= Task to complete =
Your task is to give the entries back exactly, leaving nothing out.

---------- Supplied material

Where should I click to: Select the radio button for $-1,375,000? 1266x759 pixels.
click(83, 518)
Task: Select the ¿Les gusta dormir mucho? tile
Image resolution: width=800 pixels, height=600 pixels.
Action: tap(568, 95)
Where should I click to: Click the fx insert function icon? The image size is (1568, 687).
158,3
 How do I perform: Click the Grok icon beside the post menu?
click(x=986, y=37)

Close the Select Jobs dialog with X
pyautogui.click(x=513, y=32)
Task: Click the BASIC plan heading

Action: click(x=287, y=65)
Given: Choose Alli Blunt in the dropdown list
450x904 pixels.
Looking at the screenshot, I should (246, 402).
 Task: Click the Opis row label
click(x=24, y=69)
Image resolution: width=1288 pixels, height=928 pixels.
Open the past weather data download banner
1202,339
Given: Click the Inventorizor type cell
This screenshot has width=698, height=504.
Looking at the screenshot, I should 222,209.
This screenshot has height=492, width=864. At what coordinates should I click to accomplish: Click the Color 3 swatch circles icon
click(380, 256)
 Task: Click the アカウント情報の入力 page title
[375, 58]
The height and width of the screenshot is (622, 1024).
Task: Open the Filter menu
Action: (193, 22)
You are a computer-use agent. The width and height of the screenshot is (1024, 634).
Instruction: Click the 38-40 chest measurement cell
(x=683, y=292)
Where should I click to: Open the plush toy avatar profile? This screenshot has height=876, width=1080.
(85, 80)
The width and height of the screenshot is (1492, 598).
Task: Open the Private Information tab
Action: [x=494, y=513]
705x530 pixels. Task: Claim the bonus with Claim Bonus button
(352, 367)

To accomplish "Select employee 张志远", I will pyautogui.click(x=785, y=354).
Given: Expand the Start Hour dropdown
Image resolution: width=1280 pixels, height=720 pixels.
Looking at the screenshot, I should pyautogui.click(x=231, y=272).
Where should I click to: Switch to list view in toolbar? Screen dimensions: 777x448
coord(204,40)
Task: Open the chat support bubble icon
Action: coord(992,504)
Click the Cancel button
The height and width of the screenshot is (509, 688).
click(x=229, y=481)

--------------------

= Solution =
Where should I click to: Select the radio button for $-1,375,000? 1266x759 pixels.
click(83, 518)
Task: Select the ¿Les gusta dormir mucho? tile
Image resolution: width=800 pixels, height=600 pixels.
Action: tap(568, 95)
Where should I click to: Click the fx insert function icon? The image size is (1568, 687).
158,3
 How do I perform: Click the Grok icon beside the post menu?
click(x=986, y=37)

Close the Select Jobs dialog with X
pyautogui.click(x=513, y=32)
Task: Click the BASIC plan heading

Action: click(x=287, y=65)
Given: Choose Alli Blunt in the dropdown list
450x904 pixels.
Looking at the screenshot, I should (246, 402).
 Task: Click the Opis row label
click(x=24, y=69)
Image resolution: width=1288 pixels, height=928 pixels.
Open the past weather data download banner
1202,339
Given: Click the Inventorizor type cell
This screenshot has width=698, height=504.
Looking at the screenshot, I should 222,209.
This screenshot has height=492, width=864. At what coordinates should I click to accomplish: Click the Color 3 swatch circles icon
click(380, 256)
 Task: Click the アカウント情報の入力 page title
[375, 58]
The height and width of the screenshot is (622, 1024).
Task: Open the Filter menu
Action: (193, 22)
You are a computer-use agent. The width and height of the screenshot is (1024, 634).
Instruction: Click the 38-40 chest measurement cell
(x=683, y=292)
Where should I click to: Open the plush toy avatar profile? This screenshot has height=876, width=1080.
(85, 80)
The width and height of the screenshot is (1492, 598).
Task: Open the Private Information tab
Action: [x=494, y=513]
705x530 pixels. Task: Claim the bonus with Claim Bonus button
(352, 367)

To accomplish "Select employee 张志远", I will pyautogui.click(x=785, y=354).
Given: Expand the Start Hour dropdown
Image resolution: width=1280 pixels, height=720 pixels.
Looking at the screenshot, I should pyautogui.click(x=231, y=272).
Where should I click to: Switch to list view in toolbar? Screen dimensions: 777x448
coord(204,40)
Task: Open the chat support bubble icon
Action: coord(992,504)
Click the Cancel button
The height and width of the screenshot is (509, 688).
click(x=229, y=481)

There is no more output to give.